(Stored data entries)

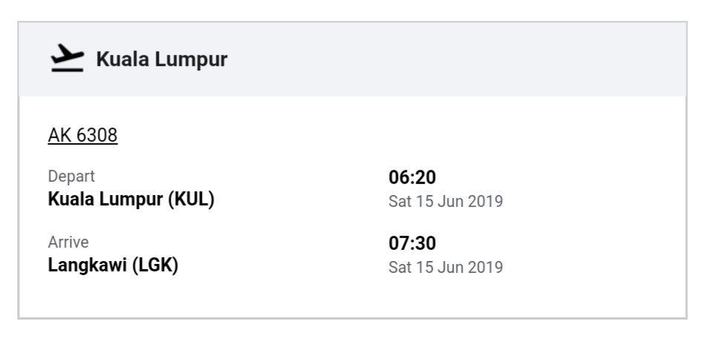The image size is (703, 347).
Task: Click the 07:30 arrival time
Action: click(412, 243)
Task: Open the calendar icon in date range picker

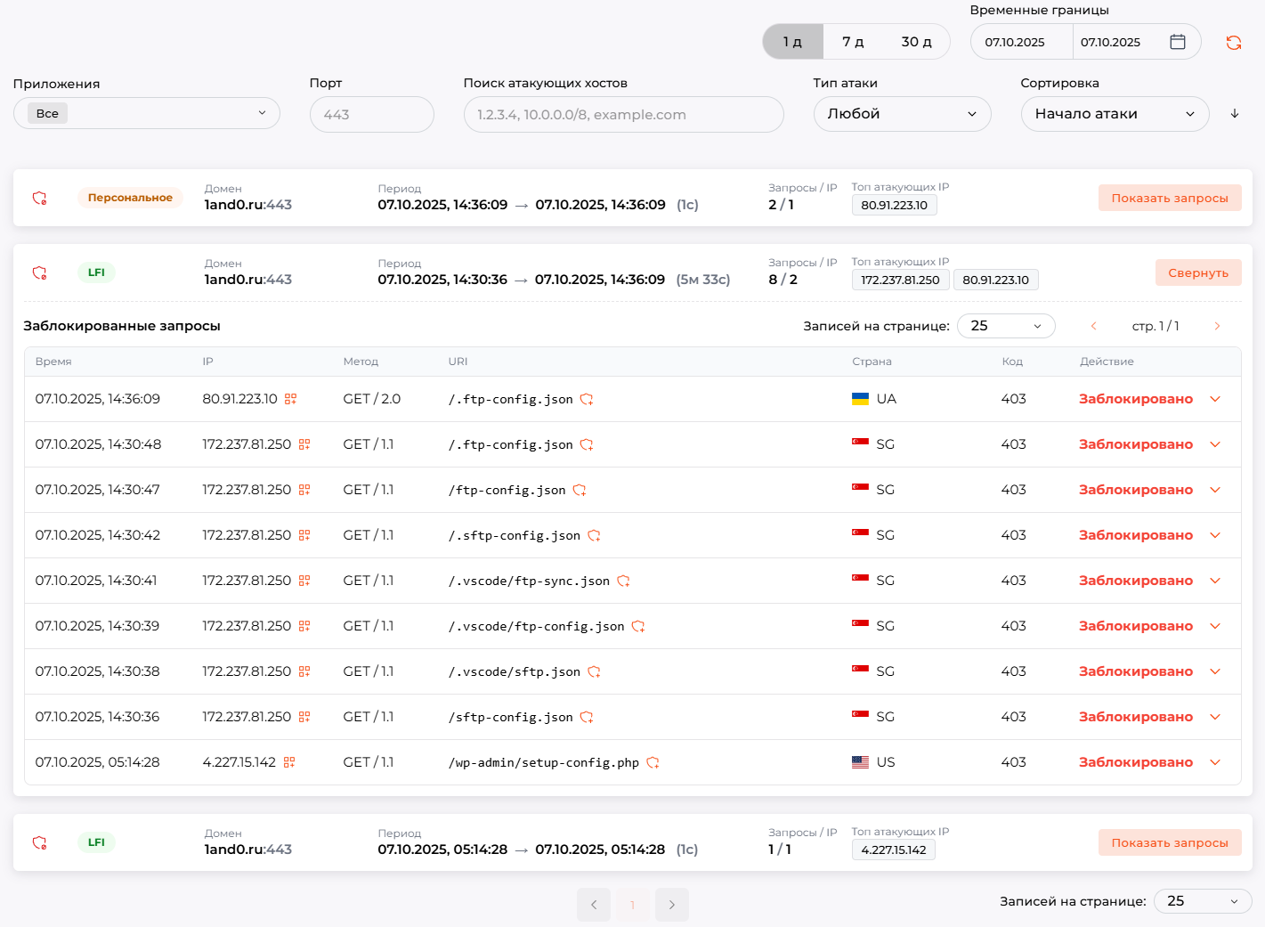Action: tap(1177, 41)
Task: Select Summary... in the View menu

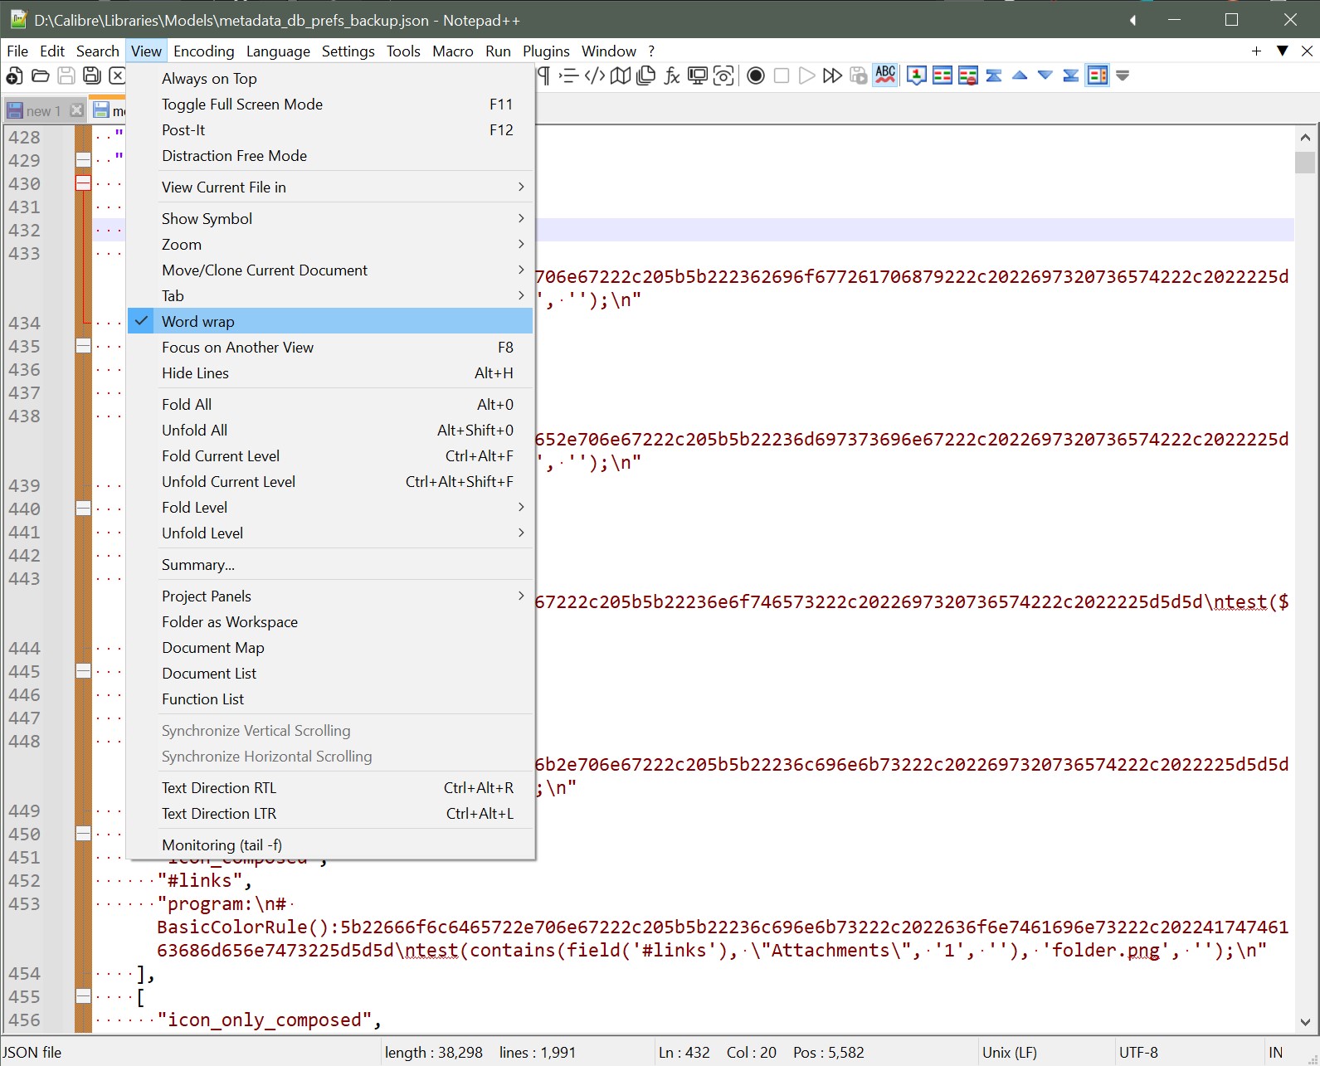Action: (x=198, y=565)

Prompt: Set down exactly, line for line, the data from the line that contains "Task: Open the" through its last line, keeping pictures out.

The completed task:
Task: Open the calendar icon in date range picker

Action: tap(1177, 41)
Task: Select Summary... in the View menu

Action: (x=198, y=565)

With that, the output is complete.